Johansen used vacation time from IDEO to make the trek to Bali for the festival, attended by artists from various Indonesian provinces as well as those from the United States, Korea and Japan. Being surrounded by the Balinese culture gave Johansen deeper insight into what she called “the essence of the music.” After two weeks of touring with Gamelan Galak Tika and enjoying the Balinese dancers, musicians and thespians, Johansen said she has a new appreciation for the craft that she enjoys as a challenging but relaxing pastime. 
hmc American Gamelan
The Harvey Mudd College American Gamelan was begun in 2001 by William Alves, associate professor of music, who has studied Indonesian music on a Fulbright fellowship. HMC’s custom instruments, made in Java, resemble traditional Indonesian instruments but sound different. Using the country’s slendro and pelos tuning systems, Alves had the instruments intoned to the just intonation system, in which all of the intervals between notes can be represented by ratios of whole numbers. He describes the HMC gamelan’s sound as “soft, mellow and bell-tone-like.” Pomona College has a Balinese gamelan, which Alves describes as traditional, “bright, loud and dynamic.”

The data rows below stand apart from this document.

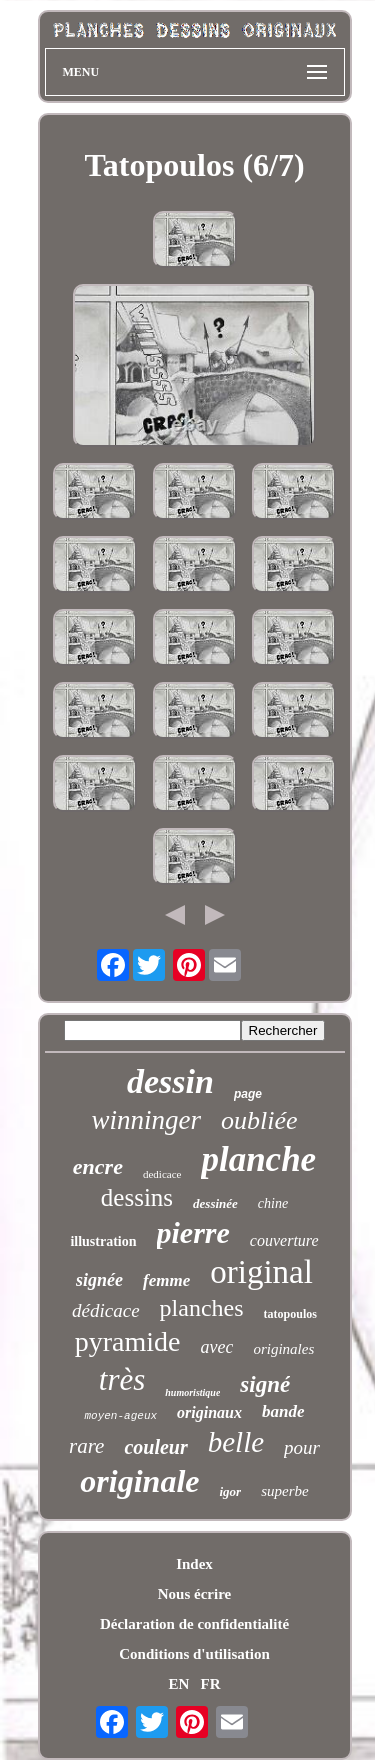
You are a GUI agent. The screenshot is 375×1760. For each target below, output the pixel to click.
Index (194, 1564)
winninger (146, 1120)
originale (139, 1481)
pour (302, 1447)
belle (236, 1442)
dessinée (215, 1203)
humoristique (192, 1392)
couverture (284, 1240)
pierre (193, 1232)
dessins (137, 1197)
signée (99, 1280)
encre (98, 1166)
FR (211, 1684)
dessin (170, 1081)
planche (258, 1159)
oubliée (259, 1120)
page (248, 1094)
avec (216, 1347)
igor (230, 1491)
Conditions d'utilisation (194, 1654)
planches (202, 1308)
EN (178, 1684)
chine (273, 1203)
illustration (103, 1241)
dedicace (162, 1174)
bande (283, 1411)
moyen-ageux (120, 1416)
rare (86, 1446)
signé (265, 1384)
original (261, 1272)
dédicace (106, 1310)
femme (166, 1280)
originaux (209, 1412)
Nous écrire (194, 1594)
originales (283, 1349)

The HMC Gamelan orchestra plays only new compositions, many created by Alves, hence its name “American Gamelan.” Alves has composed such pieces as “Gending Chilao” and “Elegy for Lou Harrison,” which can also be played with instruments like the harp or violin. Masashi Ito ’02 and Bryan Tysinger ’01 have also composed pieces.
The HMC Gamelan is a regular feature in MicroFest, an annual Southern California festival of microtonal music which Alves co-directs. He brings a MicroFest concert to The Claremont Colleges each year. This year, the HMC Gamelan presented a program of all new works, some of which combined harp, voice and violin with the gamelan.
Current players of the HMC group include Alves, Assistant Professor of Mathematics Darryl Yong ’96, as well as current and former students. Alves will offer gamelan instruction as a class this fall, a plus for the humanities and social sciences curriculum, and for community building.
“Gamelan is one of the most community-oriented forms of music that I know,” he said. “Even more than Western chamber music, it gives a sense of wholeness and cooperation among its players through concentrated listening and contemplation.”
The gamelan instruments will make the move this year from a Beckman Basement room to a former conference room in Platt Campus Center. Just added to the collection of about 20 instruments were sarons, keyed instruments similar to a xylophone, and kenongs, suspended gongs shaped like inverted pots.